» **INSTRUCTIONS TO FOLLOW**
Beginning at whichever line contains "Task: Switch to the Design tab", reproduce each line of the records below word for word, ending with the last, and add nothing.

» **RECORDS SUPPLIED**
- Opening Delimiter -
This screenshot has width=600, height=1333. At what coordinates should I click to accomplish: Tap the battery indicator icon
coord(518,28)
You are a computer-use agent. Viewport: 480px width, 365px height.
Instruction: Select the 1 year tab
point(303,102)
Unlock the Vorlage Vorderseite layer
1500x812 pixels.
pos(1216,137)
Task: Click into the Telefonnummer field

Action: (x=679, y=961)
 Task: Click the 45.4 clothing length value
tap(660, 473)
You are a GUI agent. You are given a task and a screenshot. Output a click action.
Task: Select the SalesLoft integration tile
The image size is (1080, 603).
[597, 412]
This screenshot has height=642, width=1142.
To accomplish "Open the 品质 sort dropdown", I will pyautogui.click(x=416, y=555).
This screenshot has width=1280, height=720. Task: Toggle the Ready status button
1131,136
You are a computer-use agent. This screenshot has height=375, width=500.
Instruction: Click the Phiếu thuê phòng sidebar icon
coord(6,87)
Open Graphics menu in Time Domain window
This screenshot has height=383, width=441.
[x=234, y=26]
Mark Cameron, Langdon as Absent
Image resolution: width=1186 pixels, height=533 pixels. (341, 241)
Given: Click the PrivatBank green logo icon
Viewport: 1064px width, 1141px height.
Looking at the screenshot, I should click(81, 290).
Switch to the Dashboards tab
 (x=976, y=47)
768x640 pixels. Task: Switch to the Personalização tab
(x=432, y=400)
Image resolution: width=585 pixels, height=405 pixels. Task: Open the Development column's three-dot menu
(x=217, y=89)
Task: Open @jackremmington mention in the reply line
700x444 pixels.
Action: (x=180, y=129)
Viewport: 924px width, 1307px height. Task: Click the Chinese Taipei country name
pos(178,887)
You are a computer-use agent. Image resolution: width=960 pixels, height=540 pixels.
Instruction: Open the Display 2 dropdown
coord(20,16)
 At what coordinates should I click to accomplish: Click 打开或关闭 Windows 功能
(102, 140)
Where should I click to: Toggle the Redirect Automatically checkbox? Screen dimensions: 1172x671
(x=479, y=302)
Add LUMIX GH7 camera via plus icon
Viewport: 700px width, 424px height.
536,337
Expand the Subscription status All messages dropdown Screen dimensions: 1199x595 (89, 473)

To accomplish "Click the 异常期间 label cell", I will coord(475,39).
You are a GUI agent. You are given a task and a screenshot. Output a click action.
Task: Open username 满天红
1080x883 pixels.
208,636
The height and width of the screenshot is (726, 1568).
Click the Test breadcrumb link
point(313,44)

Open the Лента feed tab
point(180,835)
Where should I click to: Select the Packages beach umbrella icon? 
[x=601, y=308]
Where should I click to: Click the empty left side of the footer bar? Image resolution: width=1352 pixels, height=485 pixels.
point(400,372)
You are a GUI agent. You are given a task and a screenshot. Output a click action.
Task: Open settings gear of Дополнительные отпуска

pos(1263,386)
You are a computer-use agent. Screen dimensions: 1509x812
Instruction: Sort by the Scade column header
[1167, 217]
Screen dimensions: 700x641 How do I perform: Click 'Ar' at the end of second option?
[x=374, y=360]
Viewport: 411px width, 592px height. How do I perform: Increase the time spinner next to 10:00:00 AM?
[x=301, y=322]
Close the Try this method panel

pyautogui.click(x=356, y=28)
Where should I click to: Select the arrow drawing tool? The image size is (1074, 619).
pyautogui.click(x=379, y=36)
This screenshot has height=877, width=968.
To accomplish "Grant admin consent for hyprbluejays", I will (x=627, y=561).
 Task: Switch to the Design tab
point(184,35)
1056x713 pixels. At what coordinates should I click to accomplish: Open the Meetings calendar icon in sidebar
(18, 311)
- Closing Delimiter -
» **WORKED SOLUTION**
 Task: Switch to the Design tab
point(184,35)
1056x713 pixels. At what coordinates should I click to accomplish: Open the Meetings calendar icon in sidebar
(18, 311)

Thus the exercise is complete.